月影化作的黑烟消散后,村里陷入诡异的寂静。王大户拄着砍刀喘气,刀身上的血珠滴在地上,晕开一朵朵暗红的花。李屠户捡起草丛里的陶罐碎片,懊恼地捶了下大腿:“都怪我没用,让那妖女跑了!”
同映却没接话,指尖反复摩挲着胸前的月牙胎记。刚才月影脖颈上的印记与他的几乎一模一样,形状、位置都分毫不差,绝非巧合。这胎记是他转世四世都带着的标记,老药师说过,这是“守缘印”,预示着他与某个人有解不开的牵绊。
“阿映哥,你发啥呆呢?”春桃递来块干净的布巾,“脸上都是灰。”
同映接过布巾,勉强笑了笑:“没事,在想月影的事。
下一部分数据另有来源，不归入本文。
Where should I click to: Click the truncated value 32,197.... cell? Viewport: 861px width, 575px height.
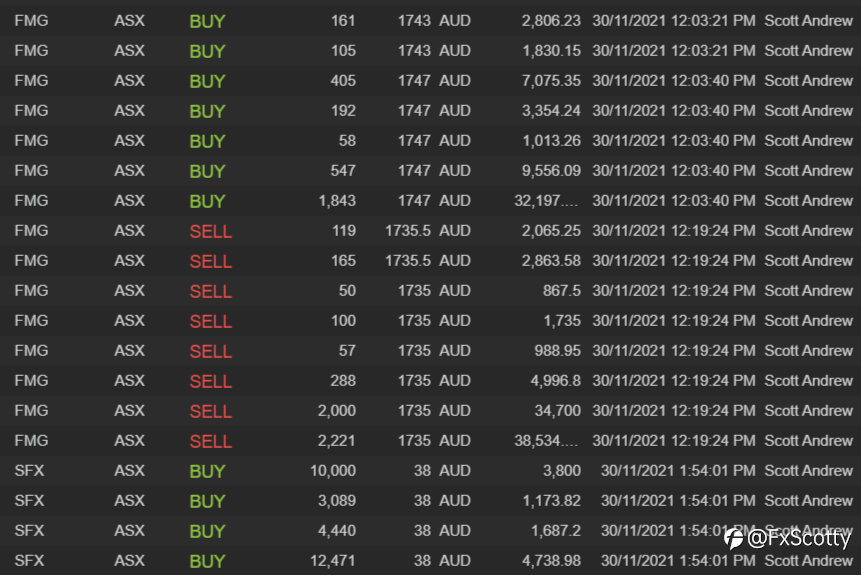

”他没说胎记的事——这牵扯到轮回的秘密,不能轻易告诉旁人。
收拾残局时,村民们发现那些被操控的傀儡里,竟有几个是邻村失踪多日的猎户。他们的家人闻讯赶来,抱着冰冷的尸体哭断肝肠,哭声在山谷里荡出很远,听得人心头发酸。
“这妖女太狠毒了!”王大户红着眼眶,“连活人都不放过!”
同映蹲在一旁,用树枝拨弄着地上的黑灰——那是月影消散前留下的。灰里掺着几根银白色的发丝,还有片残破的帛书,上面用朱砂画着个奇怪的阵法,阵眼处赫然是两个交叠的月牙印。
“这是‘双月噬魂阵’。”同映认出这阵法,是阴煞教禁术,需用两个有相同胎记的人做祭品,才能引动九幽邪气,“月影要找的,可能不止是蚀骨香。”
他将帛书收好,心里隐隐有了猜测:或许月影与他一样,也是带着守缘印的轮回者,只是被阴煞教蛊惑,走上了邪路。
接下来的两天,村里格外平静。同映加固了防护阵,又教村民们用艾草和桃木制作简单的护身符。春桃娘的身体渐渐好转,能帮着缝补护符袋,只是每次看同映的眼神都带着探究,像是有话想说。
这天傍晚,春桃娘把同映叫到院里,递给她一碗刚熬好的莲子羹:“阿映,尝尝婶子的手艺。”她看着同映喝完,才犹豫着开口,“你脖子上的胎记……能让婶子看看吗?”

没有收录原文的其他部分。